Quesito referendario n. 3
I diritti del concepito
Questo quesito è sostanzialmente identico a quello precedente. Se ne discosta perché aggiunge la richiesta dell'eliminazione dell'art. 1, comma 1 della Legge 40. ovvero quello che riconosce tutti i diritti dei soggetti coinvolti, compreso l'embrione. Alla logica di questo quesito si può rispondere che - l'eliminazione di questo articolo elimina in realtà un elemento fondamentale dell'assetto delle legge. e non semplicemente un suo "particolare"

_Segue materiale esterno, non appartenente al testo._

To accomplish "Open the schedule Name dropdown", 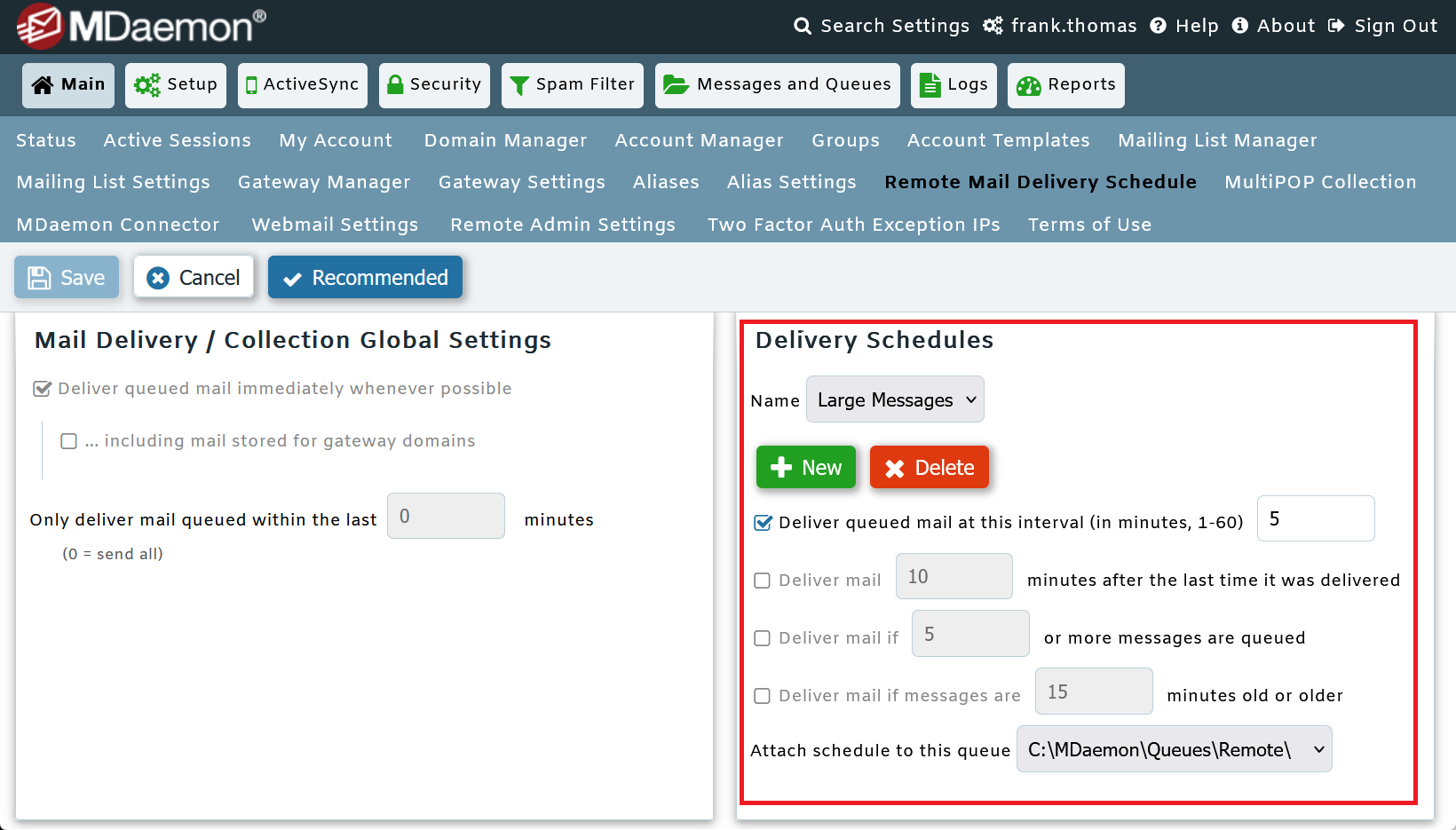I will click(x=894, y=399).
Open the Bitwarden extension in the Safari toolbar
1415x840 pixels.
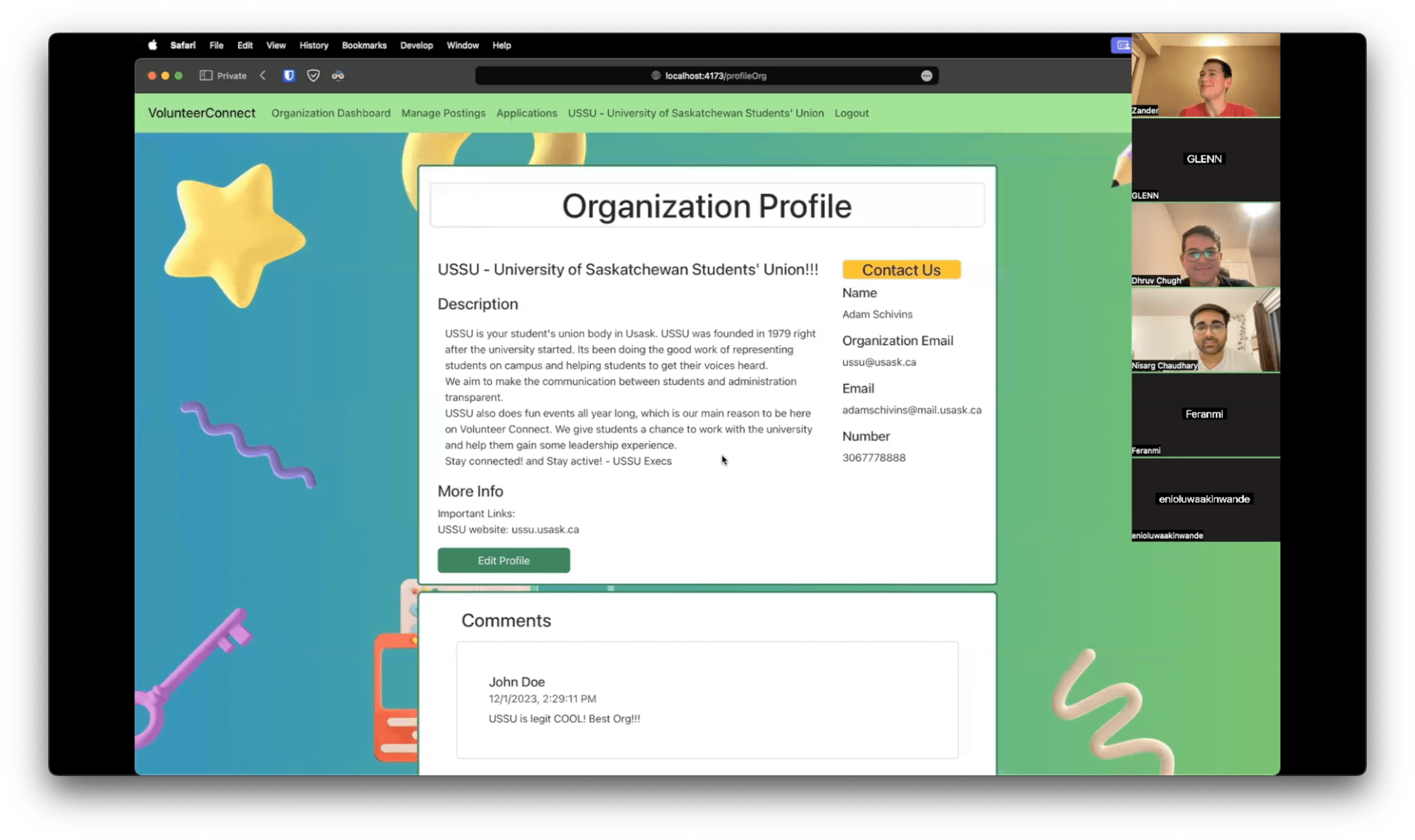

- assumere il "punto di vista" dei "diritti del concepito" significa prendersi cura del soggetto più "debole"
- la considerazione dei "diritti del concepito" riguarda il riconoscimento del contesto relazionale entro cui avviene il ricorso stesso alla fecondazione assistita, contesto che è alla radice della responsabilità della coppia che vi ricorre
- l'eliminazione dei "diritti del concepito" finisce di fatto per cancellare i diritti di tutti i soggetti coinvolti, compresi quelli degli aspiranti genitori, a cui fa riferimento l'articolo di cui si propone l'abrogazione

Quesito referendario n. 4
Il divieto di ricorrere alla fecondazione eterologa
Questo quesito intende eliminare dalla Legge 40 il divieto di ricorrere all'utilizzazione di ovuli e spermatozoi provenienti da persone estranee alla coppia. Alla proposta di questo quesito si può rispondere:- la fecondazione eterologa nega al concepito il diritto di conoscere le proprie origini, conoscenza fondamentale per ragioni psicologiche ma anche biologiche
- vanno attentamente valutate le difficoltà frequentemente riscontrate all'interno della coppia nell'accettazione di un figlio "biologicamente" solo di uno/a dei due;
- è opportuno segnalare il ripensamento di alcuni Paesi in cui tale pratica è consentita, nei quali o si è tornati sulla decisione o si è previsto l'obbligo di rendere noto il nome del donatore/della donatrice.
- l'imparagonabilità della fecondazione eterologa con l'adozione, che pone rimedio ad una situazione di abbandono di cui un bambino è vittima, laddove la fecondazione eterologa "produce" figli che non conoscono uno dei propri genitori.